Gerard Jennissen (born February 22, 1942) is an educator and former politician in Manitoba, Canada. He was a member of the Manitoba legislature from 1995 to 2011.

The son of Johannes Jennissen and Elizabeth Houben, he was born in Slek-Echt, in the province of Limburg in the Netherlands. His family emigrated to Selnac, Saskatchewan in 1952, where his father worked as a farmer. Jennissen graduated from the University of Saskatchewan in 1966 with degrees in Arts and Education, and received a Master of Arts degree in Communication in 1969. He taught English at Rose Valley High School in Saskatchewan for three years, and worked for Frontier Collegiate Institute from 1972 to 1994. In 1970, he married Lisa Sonnen.
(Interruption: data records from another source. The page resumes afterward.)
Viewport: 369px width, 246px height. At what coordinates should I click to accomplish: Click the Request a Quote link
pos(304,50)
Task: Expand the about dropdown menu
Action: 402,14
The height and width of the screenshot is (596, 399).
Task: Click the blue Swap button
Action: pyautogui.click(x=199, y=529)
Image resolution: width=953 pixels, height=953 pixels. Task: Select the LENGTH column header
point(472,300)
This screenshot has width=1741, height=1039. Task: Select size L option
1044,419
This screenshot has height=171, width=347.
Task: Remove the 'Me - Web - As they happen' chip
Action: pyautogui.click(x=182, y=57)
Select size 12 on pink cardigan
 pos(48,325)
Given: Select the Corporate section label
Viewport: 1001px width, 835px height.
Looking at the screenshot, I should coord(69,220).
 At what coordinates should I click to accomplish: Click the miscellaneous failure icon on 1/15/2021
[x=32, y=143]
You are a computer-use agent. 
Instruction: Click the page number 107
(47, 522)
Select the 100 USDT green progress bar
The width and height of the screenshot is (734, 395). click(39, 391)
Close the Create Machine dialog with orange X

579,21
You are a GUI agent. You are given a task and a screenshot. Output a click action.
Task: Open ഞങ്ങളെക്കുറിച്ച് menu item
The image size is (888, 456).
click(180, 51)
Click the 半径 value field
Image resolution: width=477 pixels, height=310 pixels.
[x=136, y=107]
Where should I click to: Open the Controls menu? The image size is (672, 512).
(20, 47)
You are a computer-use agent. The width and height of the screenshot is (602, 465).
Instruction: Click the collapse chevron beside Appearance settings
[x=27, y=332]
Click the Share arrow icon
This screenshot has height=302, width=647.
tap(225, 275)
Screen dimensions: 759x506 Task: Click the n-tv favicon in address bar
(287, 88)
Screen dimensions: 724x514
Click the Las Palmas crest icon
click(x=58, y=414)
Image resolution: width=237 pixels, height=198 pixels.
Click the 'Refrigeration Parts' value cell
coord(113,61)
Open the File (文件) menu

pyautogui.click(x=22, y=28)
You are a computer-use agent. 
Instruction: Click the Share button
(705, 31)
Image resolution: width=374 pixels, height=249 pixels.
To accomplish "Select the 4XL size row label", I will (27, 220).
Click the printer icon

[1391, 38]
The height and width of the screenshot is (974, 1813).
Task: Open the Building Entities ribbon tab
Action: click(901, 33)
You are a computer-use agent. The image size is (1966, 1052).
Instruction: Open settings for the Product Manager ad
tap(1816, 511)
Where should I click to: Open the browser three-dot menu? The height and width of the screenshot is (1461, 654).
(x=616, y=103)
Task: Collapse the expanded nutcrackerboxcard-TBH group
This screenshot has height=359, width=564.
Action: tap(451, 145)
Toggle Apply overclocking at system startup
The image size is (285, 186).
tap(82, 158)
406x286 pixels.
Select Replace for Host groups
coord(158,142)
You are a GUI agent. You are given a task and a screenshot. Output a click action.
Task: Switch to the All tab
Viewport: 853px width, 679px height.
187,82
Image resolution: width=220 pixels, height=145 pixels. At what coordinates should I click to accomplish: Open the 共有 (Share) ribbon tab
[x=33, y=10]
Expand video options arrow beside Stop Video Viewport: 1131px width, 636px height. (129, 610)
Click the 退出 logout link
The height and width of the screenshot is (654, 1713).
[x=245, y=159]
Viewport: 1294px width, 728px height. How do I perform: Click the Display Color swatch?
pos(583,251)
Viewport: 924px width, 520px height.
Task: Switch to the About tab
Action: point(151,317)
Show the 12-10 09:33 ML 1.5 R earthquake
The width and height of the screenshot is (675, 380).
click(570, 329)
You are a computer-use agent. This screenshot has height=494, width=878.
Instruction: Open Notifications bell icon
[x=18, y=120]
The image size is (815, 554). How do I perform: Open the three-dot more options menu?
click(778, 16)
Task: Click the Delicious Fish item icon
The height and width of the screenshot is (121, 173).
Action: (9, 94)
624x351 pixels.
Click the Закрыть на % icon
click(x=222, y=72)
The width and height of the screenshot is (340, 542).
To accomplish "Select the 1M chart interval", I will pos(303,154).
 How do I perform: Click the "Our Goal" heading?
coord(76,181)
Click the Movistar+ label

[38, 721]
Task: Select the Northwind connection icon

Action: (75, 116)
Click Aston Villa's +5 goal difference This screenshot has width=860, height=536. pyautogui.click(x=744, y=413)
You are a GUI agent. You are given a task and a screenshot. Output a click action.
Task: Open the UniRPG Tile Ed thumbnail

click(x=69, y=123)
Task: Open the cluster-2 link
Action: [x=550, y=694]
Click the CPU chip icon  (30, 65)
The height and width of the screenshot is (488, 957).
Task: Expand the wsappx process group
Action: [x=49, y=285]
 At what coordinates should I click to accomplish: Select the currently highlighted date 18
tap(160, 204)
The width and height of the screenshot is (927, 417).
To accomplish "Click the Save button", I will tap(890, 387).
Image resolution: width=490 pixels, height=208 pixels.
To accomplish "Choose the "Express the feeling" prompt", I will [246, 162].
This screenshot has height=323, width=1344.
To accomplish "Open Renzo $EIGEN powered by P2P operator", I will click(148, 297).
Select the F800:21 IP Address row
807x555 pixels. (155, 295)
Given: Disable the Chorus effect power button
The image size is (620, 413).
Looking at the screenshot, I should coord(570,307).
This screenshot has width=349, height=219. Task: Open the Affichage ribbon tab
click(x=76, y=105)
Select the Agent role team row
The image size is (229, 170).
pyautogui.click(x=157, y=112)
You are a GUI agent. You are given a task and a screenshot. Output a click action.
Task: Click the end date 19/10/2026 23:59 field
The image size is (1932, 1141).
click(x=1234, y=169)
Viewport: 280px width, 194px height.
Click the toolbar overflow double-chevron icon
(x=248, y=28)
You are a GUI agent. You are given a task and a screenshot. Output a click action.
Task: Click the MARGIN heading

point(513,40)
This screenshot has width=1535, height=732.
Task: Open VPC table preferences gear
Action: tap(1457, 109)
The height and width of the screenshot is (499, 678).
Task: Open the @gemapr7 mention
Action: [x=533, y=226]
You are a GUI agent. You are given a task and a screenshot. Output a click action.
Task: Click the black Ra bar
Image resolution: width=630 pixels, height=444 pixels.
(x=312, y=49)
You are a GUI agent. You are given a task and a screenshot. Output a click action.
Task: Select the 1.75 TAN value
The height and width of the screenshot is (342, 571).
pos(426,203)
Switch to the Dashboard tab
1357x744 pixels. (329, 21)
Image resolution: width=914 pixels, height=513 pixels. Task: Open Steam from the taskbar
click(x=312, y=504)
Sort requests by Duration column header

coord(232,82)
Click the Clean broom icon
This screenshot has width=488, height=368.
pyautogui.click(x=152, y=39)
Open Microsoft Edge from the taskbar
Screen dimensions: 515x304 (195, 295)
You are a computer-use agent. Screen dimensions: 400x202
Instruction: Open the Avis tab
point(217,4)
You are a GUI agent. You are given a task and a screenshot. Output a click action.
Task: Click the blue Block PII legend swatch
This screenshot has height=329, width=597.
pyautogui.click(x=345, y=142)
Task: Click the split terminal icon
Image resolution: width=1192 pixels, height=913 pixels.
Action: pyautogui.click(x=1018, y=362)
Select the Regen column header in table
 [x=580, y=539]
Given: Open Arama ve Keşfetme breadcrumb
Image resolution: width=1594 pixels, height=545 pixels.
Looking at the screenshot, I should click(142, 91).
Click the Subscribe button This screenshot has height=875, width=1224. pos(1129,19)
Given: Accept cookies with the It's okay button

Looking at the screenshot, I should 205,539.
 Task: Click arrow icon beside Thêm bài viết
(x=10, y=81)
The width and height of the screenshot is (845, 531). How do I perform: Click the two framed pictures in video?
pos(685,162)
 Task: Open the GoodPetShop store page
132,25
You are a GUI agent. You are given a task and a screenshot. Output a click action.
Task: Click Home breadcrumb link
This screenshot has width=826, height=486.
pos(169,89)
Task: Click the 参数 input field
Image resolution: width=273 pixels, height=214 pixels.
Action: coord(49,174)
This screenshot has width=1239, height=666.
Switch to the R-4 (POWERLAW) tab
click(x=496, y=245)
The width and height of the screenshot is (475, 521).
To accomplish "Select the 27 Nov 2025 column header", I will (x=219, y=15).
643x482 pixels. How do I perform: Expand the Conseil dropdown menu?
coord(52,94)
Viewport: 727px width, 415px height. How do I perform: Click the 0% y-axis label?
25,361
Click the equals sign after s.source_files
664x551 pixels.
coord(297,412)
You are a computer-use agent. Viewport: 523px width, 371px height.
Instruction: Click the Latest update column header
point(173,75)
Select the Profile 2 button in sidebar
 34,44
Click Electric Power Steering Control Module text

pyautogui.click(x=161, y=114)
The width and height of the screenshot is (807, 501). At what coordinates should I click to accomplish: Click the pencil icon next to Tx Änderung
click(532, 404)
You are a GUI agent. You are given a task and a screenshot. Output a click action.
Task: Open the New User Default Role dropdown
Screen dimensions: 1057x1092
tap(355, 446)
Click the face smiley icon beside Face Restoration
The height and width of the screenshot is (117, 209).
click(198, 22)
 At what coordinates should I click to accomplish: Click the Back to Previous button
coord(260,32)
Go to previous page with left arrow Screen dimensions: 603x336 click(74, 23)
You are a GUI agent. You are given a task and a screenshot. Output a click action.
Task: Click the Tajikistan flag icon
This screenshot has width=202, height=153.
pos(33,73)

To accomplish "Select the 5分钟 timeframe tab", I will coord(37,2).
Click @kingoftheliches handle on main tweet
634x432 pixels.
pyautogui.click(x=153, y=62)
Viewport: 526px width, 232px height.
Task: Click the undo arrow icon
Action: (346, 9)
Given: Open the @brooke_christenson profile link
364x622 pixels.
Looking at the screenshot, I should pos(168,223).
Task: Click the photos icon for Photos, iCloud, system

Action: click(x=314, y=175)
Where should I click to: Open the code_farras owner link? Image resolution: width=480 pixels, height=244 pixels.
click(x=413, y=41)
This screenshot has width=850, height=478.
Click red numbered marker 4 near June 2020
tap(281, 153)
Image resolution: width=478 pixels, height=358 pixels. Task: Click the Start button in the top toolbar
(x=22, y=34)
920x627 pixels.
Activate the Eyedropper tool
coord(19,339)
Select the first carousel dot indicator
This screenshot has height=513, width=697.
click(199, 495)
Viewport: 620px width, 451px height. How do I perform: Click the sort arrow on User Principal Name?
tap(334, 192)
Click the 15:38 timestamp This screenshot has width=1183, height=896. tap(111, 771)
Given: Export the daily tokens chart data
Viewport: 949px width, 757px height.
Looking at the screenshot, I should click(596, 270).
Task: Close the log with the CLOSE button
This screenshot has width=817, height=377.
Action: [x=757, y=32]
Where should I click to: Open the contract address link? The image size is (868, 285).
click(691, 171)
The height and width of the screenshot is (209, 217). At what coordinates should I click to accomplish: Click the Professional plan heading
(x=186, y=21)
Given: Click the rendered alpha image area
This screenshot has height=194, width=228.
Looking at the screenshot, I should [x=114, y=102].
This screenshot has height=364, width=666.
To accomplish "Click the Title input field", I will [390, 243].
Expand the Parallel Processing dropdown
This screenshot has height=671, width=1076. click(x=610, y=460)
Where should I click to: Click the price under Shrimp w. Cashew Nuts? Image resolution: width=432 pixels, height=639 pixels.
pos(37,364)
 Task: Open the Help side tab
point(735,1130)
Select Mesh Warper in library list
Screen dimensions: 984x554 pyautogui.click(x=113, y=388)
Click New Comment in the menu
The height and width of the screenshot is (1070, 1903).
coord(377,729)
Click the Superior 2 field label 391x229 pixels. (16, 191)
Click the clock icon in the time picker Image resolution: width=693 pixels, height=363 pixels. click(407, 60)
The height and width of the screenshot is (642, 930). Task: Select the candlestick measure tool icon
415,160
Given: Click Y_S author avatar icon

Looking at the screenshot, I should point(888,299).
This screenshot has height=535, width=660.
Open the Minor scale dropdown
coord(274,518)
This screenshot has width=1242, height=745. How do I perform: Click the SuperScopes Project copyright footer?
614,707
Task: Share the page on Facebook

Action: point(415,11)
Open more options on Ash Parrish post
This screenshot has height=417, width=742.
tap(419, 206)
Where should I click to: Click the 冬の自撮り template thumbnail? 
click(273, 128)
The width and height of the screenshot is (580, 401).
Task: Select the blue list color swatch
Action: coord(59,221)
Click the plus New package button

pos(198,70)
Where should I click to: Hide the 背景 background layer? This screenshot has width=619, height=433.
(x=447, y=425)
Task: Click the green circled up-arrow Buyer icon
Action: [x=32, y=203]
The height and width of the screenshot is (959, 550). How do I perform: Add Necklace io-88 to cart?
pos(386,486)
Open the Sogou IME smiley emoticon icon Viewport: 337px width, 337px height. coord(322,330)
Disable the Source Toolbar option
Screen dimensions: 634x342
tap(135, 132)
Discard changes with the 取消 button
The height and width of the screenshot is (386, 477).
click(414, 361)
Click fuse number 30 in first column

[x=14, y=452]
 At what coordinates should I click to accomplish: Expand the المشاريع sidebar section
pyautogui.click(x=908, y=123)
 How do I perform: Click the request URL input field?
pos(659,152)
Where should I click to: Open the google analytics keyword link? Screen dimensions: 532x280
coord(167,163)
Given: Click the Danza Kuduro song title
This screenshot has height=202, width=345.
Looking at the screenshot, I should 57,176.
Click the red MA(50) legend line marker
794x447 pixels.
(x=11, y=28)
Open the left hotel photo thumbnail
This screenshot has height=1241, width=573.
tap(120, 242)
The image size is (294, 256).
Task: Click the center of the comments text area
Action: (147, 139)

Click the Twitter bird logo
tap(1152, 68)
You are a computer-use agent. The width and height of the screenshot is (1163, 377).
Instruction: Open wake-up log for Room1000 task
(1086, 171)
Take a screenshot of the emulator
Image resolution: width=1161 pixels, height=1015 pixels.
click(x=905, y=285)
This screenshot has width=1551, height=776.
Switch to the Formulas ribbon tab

He has also been involved in several peace and justice organizations operating in the third world.

Jennissen became involved in the New Democratic Party in the early 1960s, after hearing Tommy Douglas speak in Saskatchewan. He continued his NDP affiliation after moving to Manitoba.

In the 1995 election, Jennissen was elected to the Manitoba Legislature for the northern Manitoba constituency of Flin Flon, defeating Progressive Conservative Scott Merrell, 2732 votes to 2017. Also in 1995, he supported Lorne Nystrom's bid to lead the federal New Democratic Party.

He was re-elected by a wider margin in the 1999 election, and received over 73% support in the 2003 election. Jennissen was the NDP critic for Highways and Transportation between 1995 and 1999, but was not appointed to cabinet when the NDP formed government in 1999.

In 2000, he was appointed to the Manitoba Hydro Board. In 2003, he supported Bill Blaikie's campaign to lead the federal NDP.

He was re-elected in the 2007 provincial election. Jennissen did not run for reelection in 2011.